→ **Aim of the task**: Write out every line of the listing below word for word, leaving out the pictures.
## begin Provided information
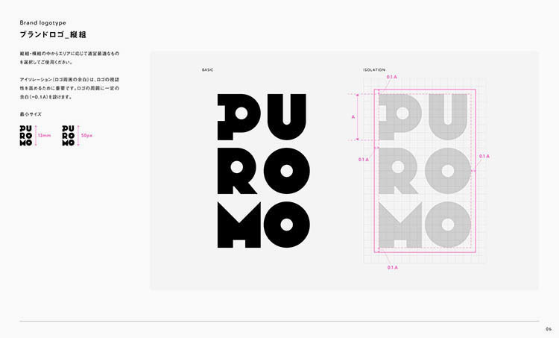Click the page number 06
This screenshot has height=338, width=559.
pyautogui.click(x=548, y=328)
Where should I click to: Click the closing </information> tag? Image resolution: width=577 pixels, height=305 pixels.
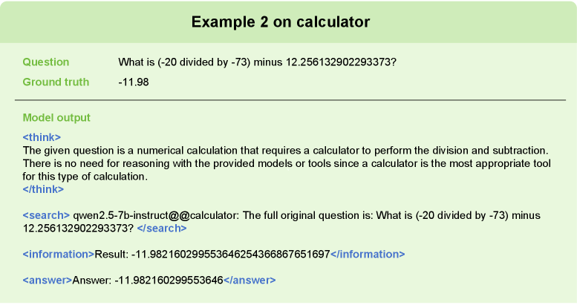coord(367,254)
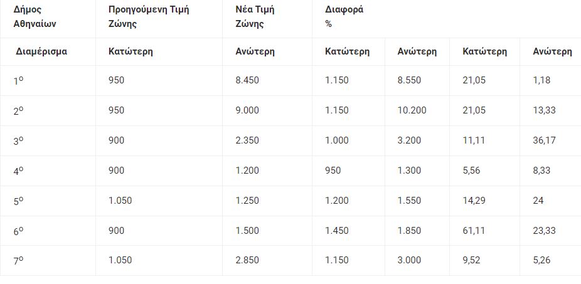Select the 2.850 value in row 7º

coord(247,260)
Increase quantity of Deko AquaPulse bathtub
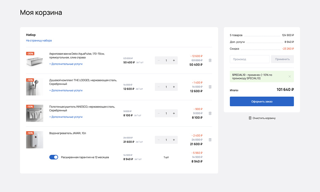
## end Provided information
→ **Written answer**:
Click the page number 06
This screenshot has height=338, width=559.
pyautogui.click(x=548, y=328)
Where should I click to: Click the closing </information> tag? Image resolution: width=577 pixels, height=305 pixels.
coord(367,254)
Select the 2.850 value in row 7º

coord(247,260)
Increase quantity of Deko AquaPulse bathtub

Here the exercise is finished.